[The exercise]
Print the lines below, from the line containing "How do I perform: Click" through the line containing "Open Mes Favoris menu item", without changing them, and leave out the pictures.

[Records for the task]
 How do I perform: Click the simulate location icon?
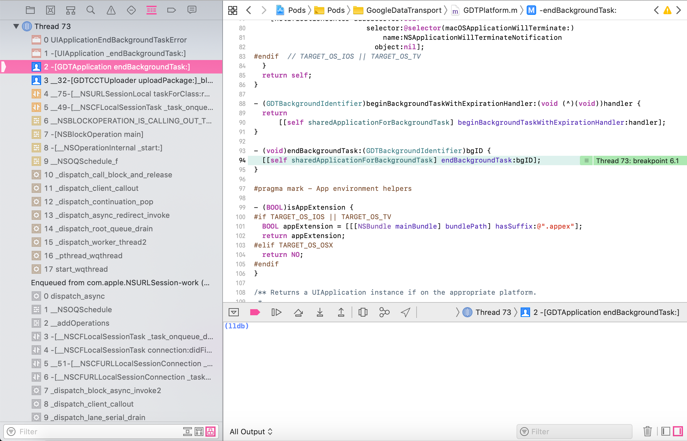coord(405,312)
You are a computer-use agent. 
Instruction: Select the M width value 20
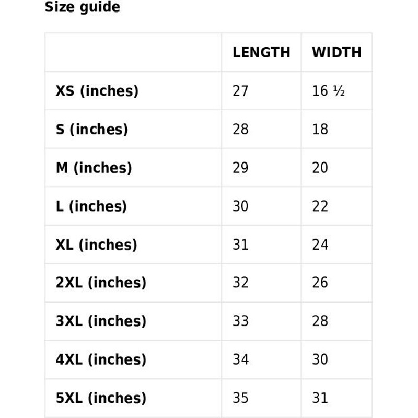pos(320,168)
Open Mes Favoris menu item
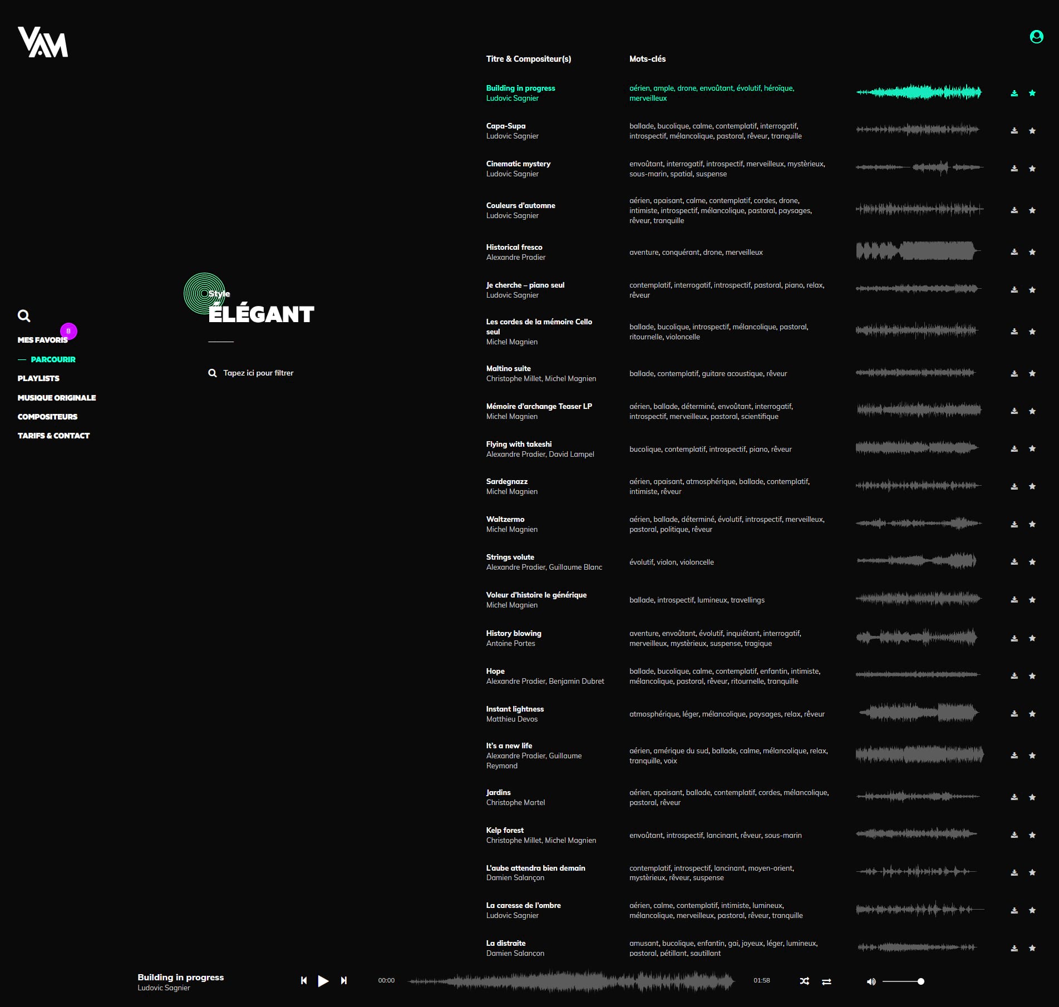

* * *

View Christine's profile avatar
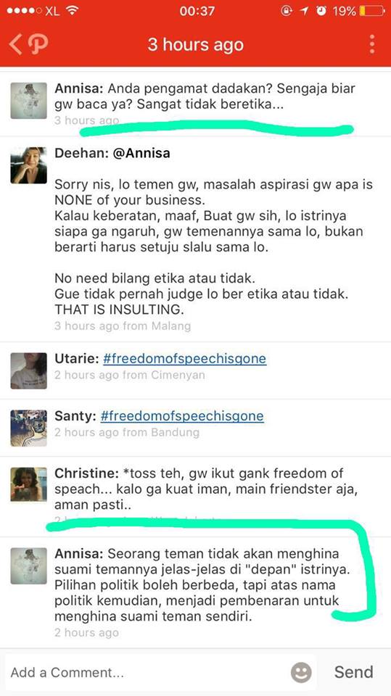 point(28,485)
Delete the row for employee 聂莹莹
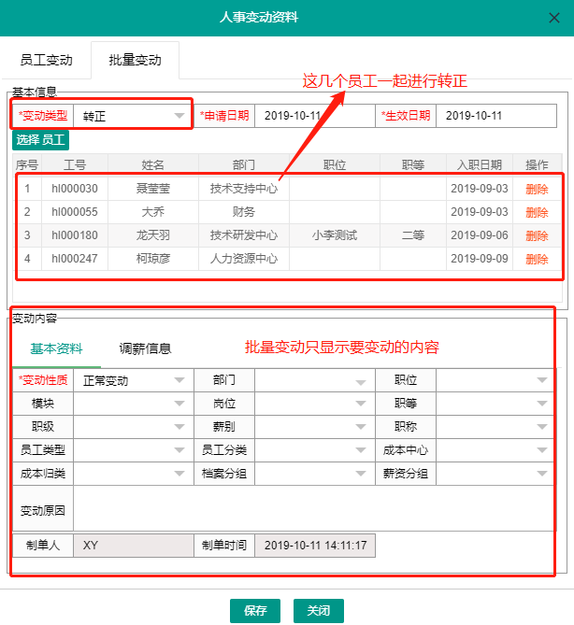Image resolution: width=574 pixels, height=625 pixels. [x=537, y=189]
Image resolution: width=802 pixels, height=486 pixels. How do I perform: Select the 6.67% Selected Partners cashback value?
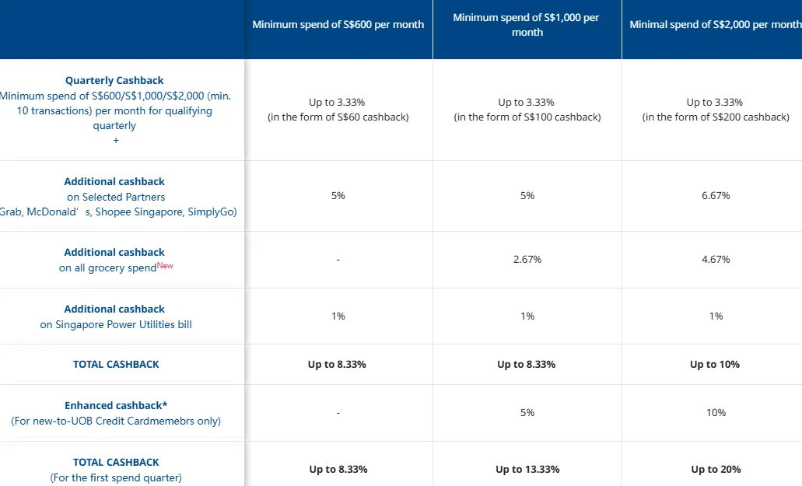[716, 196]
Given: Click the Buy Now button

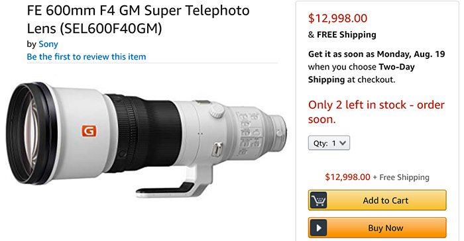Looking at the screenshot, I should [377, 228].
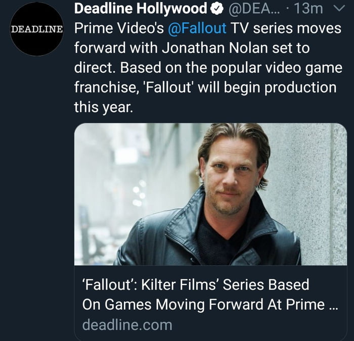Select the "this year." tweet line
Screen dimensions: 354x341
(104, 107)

[Answer to this problem]
 How do I perform: Click the simulate location icon?
coord(405,312)
You are a computer-use agent. 
Instruction: Select the M width value 20
pos(320,168)
Open Mes Favoris menu item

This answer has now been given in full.